* **Work to be completed**
Begin at the line containing "Click the active" and retype each line through the end of the records exactly. Include nothing else and no pictures.

- - - - -

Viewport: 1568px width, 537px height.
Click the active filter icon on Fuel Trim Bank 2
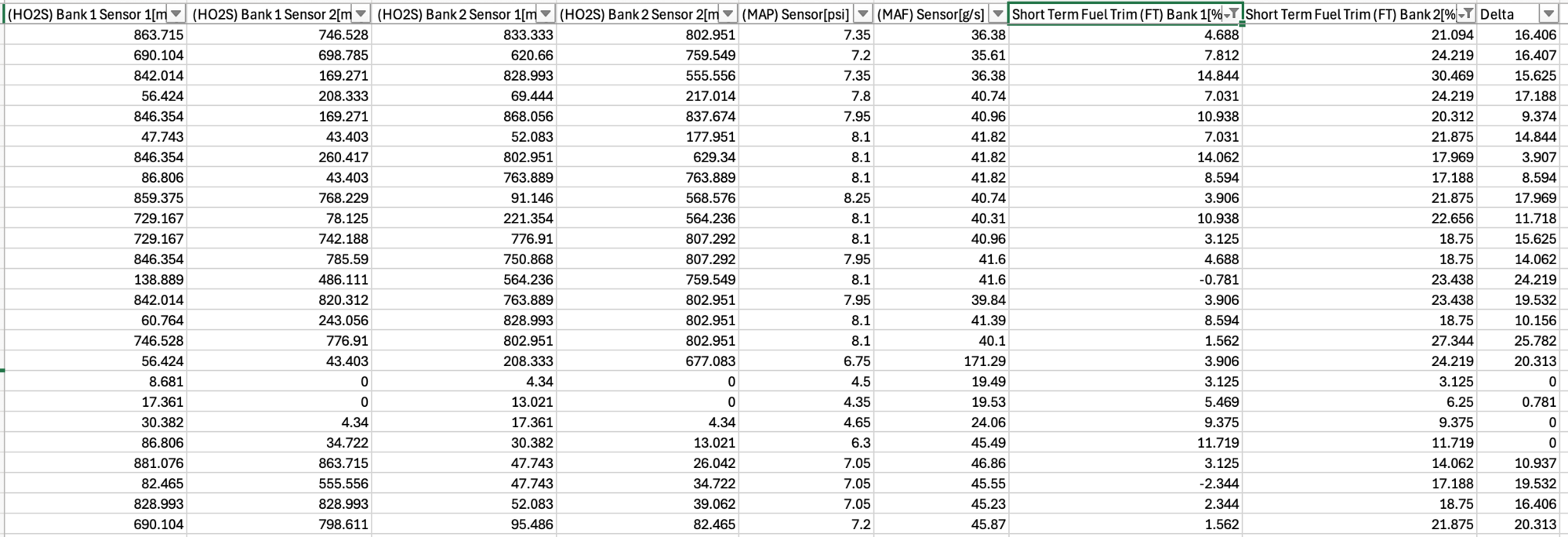(1464, 14)
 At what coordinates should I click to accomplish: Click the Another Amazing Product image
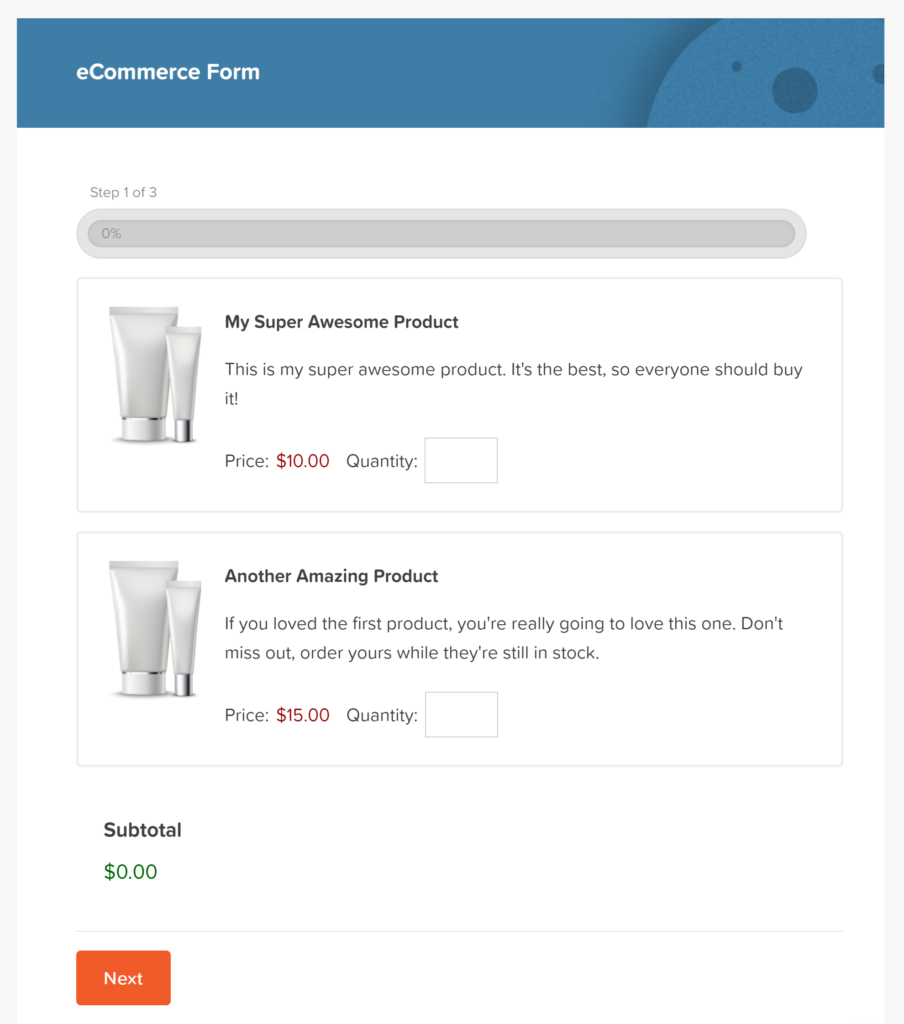155,629
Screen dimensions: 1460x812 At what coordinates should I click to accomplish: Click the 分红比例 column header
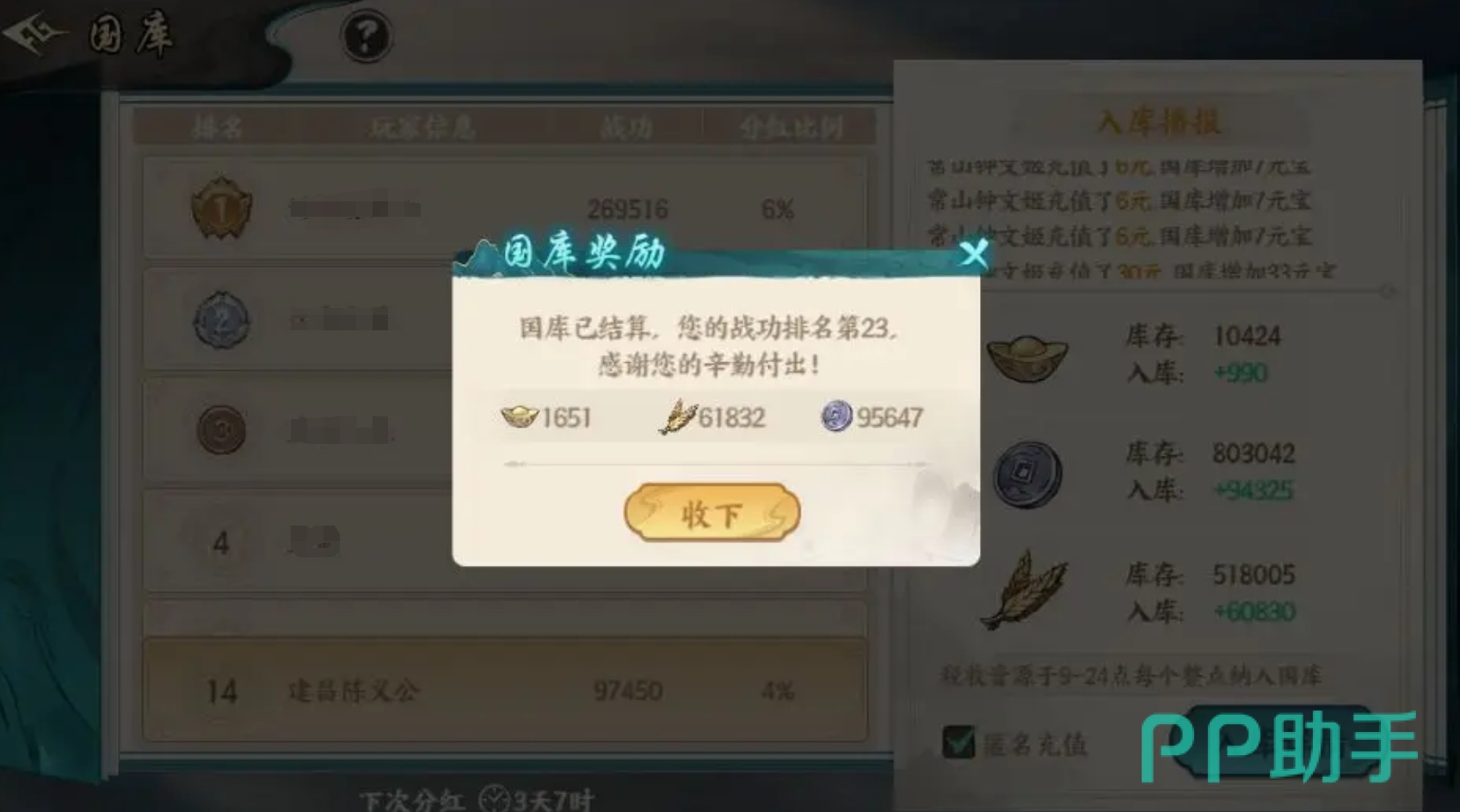coord(790,127)
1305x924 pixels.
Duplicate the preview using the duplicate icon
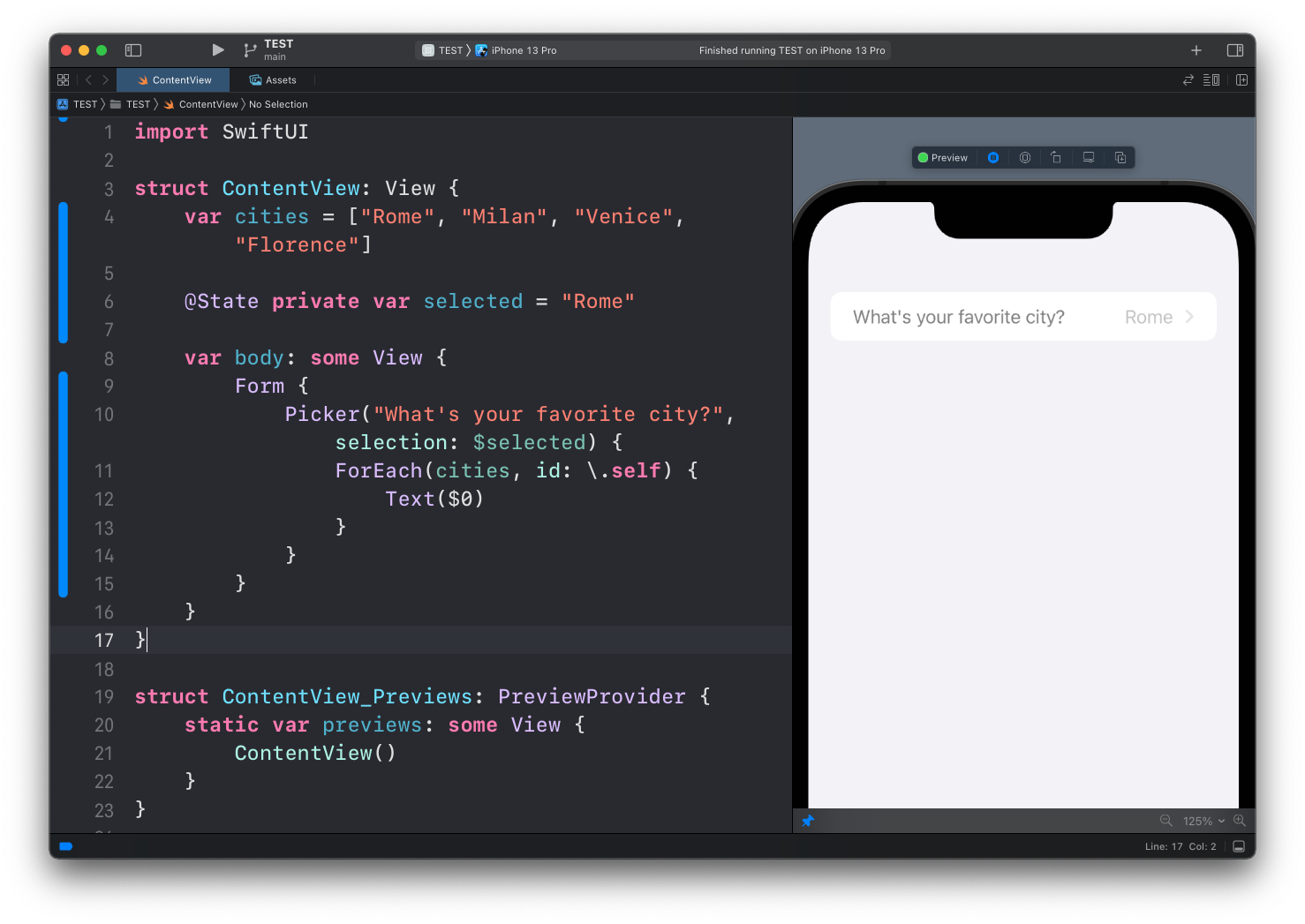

- - - - -

* **Finished task**
Click the active filter icon on Fuel Trim Bank 2
(1464, 14)
 At what coordinates should I click to accomplish: Click the Another Amazing Product image
155,629
Screen dimensions: 1460x812 At what coordinates should I click to accomplish: Click the 分红比例 column header
coord(790,127)
1305x924 pixels.
Duplicate the preview using the duplicate icon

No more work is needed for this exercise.